Strudwick began his football career as a player with Colchester United, but did not make a first team appearance for the club. He gave up playing soon after and moved into coaching. He had previously worked with Coventry City, West Ham United and The Football Association before becoming one of Mark Hughes' first appointments when he took over as manager of Blackburn Rovers in 2004. Strudwick was at Blackburn for three seasons, before Manchester United approached him as a replacement for their outgoing fitness coach, Valter Di Salvo, in the summer of 2007.

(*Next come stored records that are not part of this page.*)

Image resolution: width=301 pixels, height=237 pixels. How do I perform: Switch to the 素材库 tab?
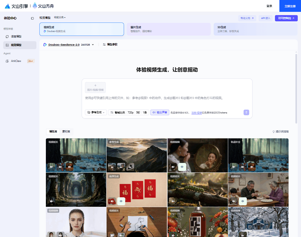(66, 132)
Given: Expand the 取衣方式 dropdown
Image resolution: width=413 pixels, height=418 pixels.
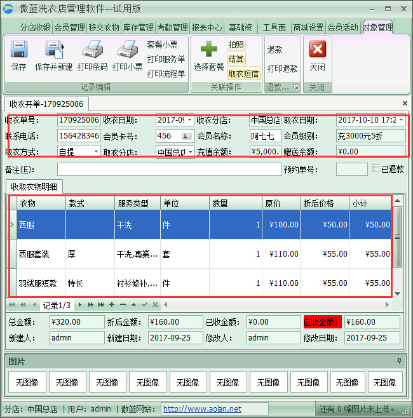Looking at the screenshot, I should (x=96, y=152).
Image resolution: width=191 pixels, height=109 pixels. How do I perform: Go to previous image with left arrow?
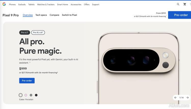(175, 98)
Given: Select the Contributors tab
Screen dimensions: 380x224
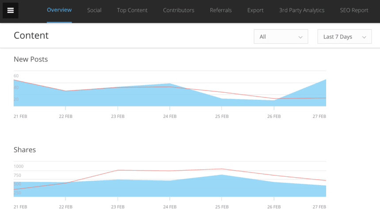Looking at the screenshot, I should pos(179,10).
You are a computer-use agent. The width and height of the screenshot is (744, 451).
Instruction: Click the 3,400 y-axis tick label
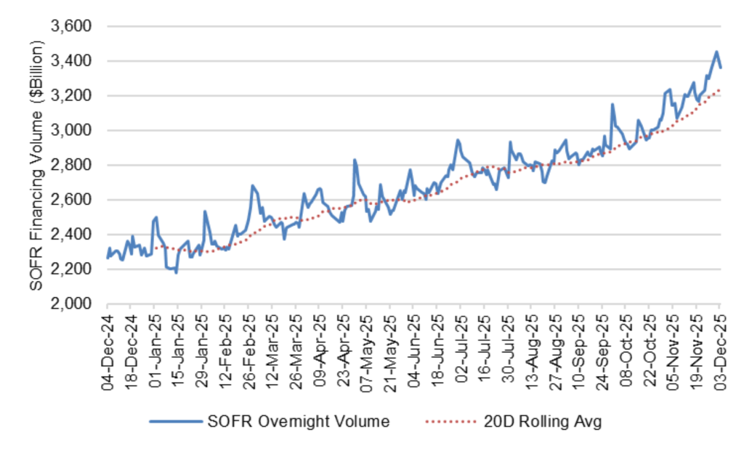(x=70, y=62)
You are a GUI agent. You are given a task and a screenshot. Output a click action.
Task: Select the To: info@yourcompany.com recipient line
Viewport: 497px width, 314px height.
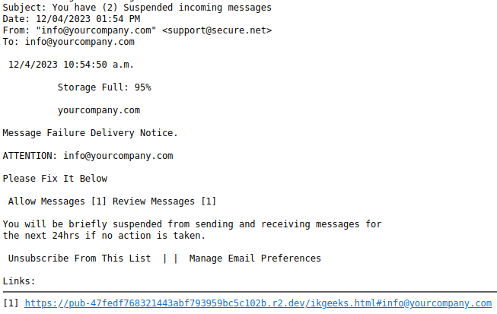click(x=68, y=42)
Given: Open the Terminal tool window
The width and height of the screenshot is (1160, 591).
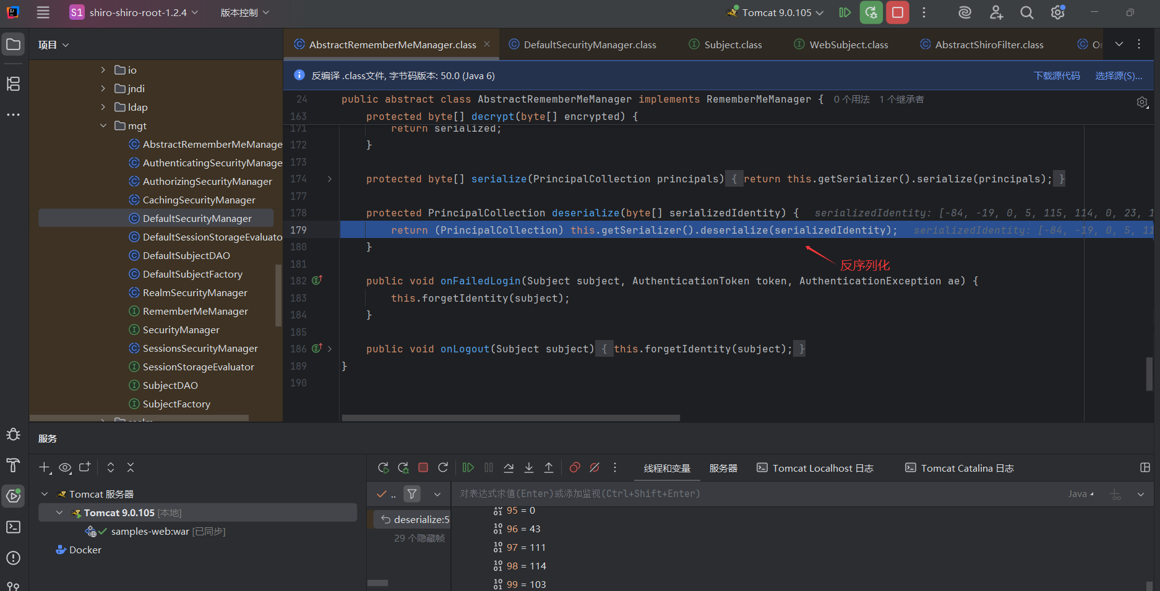Looking at the screenshot, I should (x=13, y=527).
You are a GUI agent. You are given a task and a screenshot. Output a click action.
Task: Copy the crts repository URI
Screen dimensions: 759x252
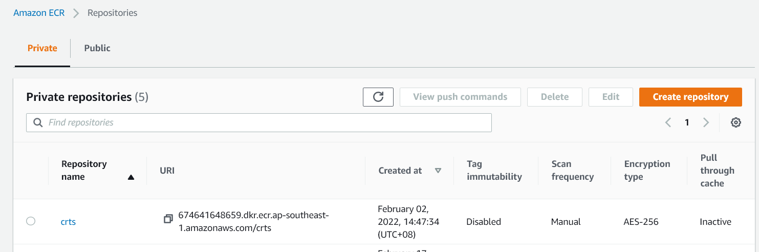[x=168, y=219]
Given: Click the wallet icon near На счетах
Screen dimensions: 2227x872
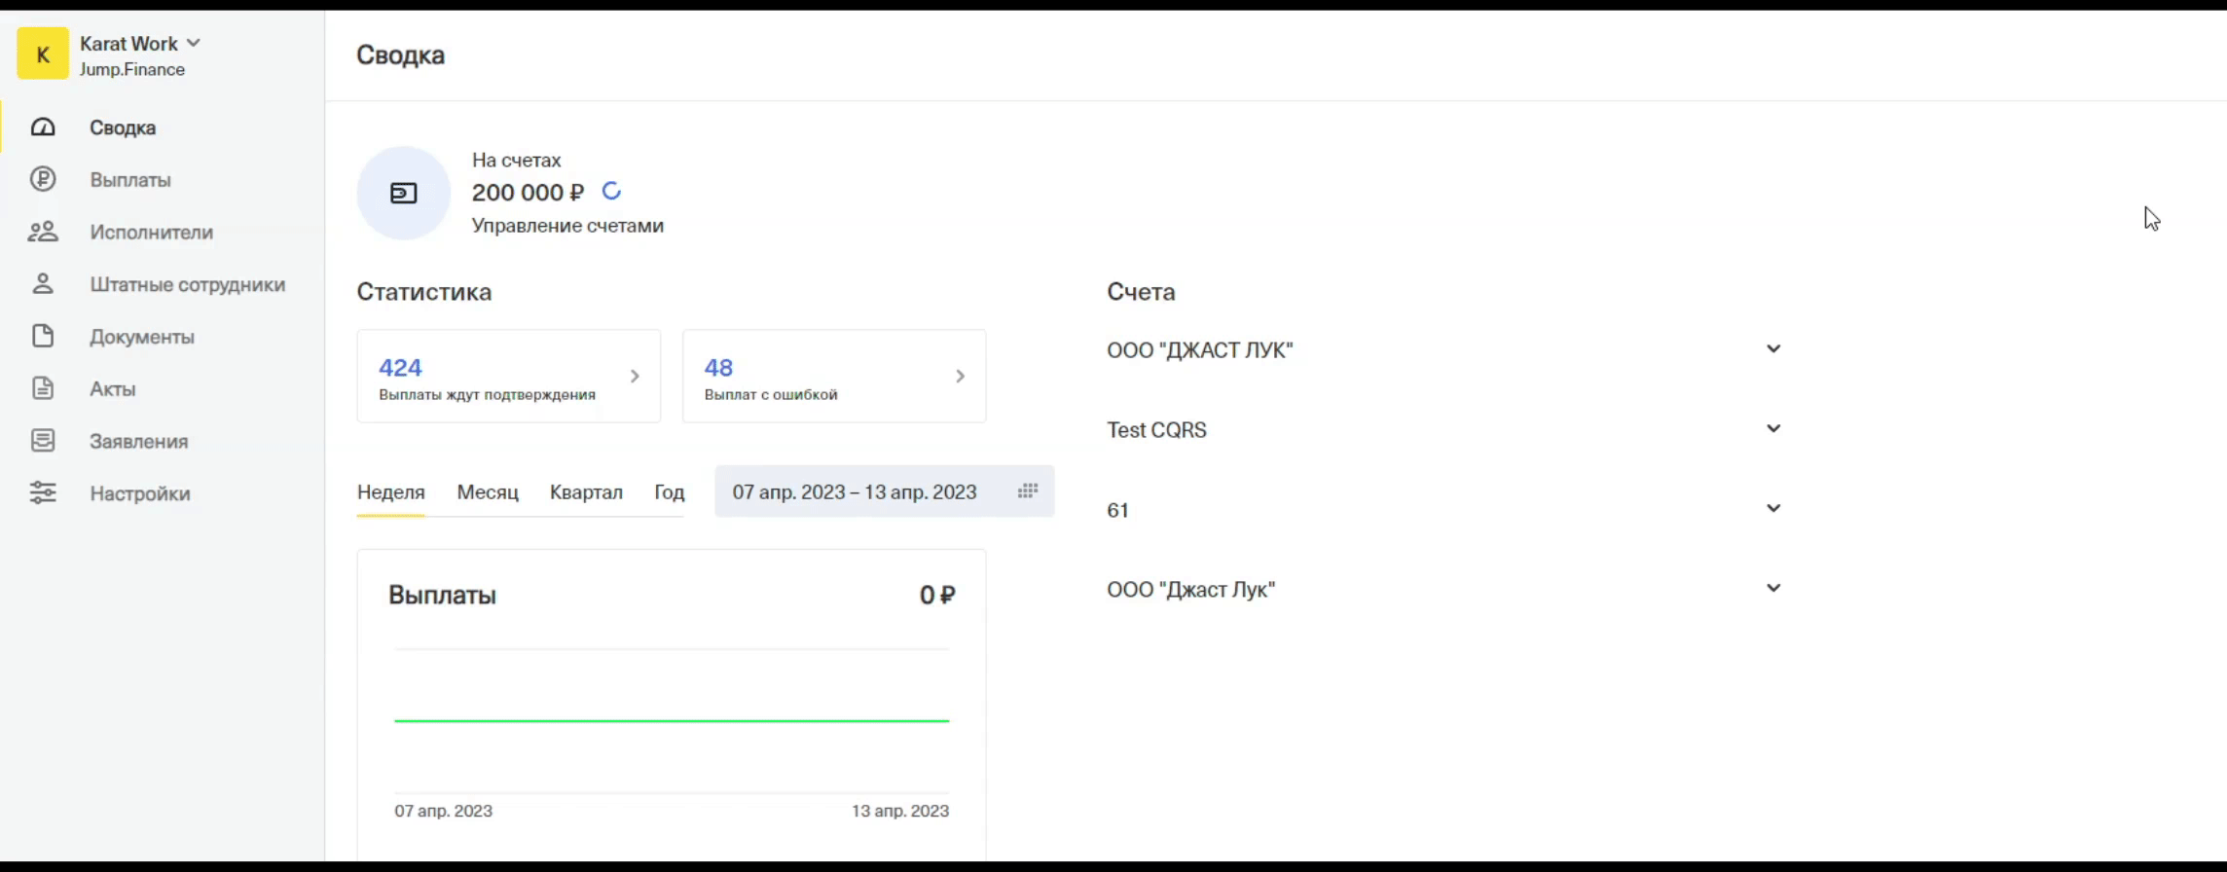Looking at the screenshot, I should [x=404, y=193].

In April 2008, Strudwick was involved in an altercation between some of Manchester United's players, including Patrice Evra and Gary Neville, and the ground staff at Chelsea. During a warm-down led by Strudwick, it was claimed by Chelsea's head groundsman, Jason Griffin, that Strudwick had become abusive and foul-mouthed when asked not to warm down in the penalty area. Strudwick counter-claimed that Griffin had been less than polite in asking the players not to warm down in the penalty area, alleging that Griffin was "instantly aggressive" and that he had threatened him with a pitchfork. In April 2011, Strudwick reportedly damaged the wall of Manchester United's team dressing room at Wembley Stadium, following their 1–0 FA Cup semi-final loss to Manchester City, after kicking out in anger when the players came in from the defeat. The club was fined for the repairs.

In 2014, Strudwick joined the backroom staff of the England national football team for the 2014 FIFA World Cup in Brazil. Following the arrival of new manager Louis van Gaal at United, it was reported that Strudwick and United masseur Rod Thornley were pulled back from their England duties to focus solely on their work at United. In September 2014, the club confirmed Jos van Dijk succeeded Strudwick as Manchester United's first-team fitness coach. Strudwick was appointed as the club's "head of athletic development", and would oversee the club's youth fitness. In March 2018, Strudwick was appointed as head of performance of the Wales national team under manager Ryan Giggs; and joined at the end of the 2017–18 season.

Strudwick joined Steve Bruce at Sheffield Wednesday as the club's head of Sport Science and Medicine in the summer of 2019. In May 2021, he joined Arsenal as academy head of sports science and medicine. A year later, he moved to West Bromwich Albion.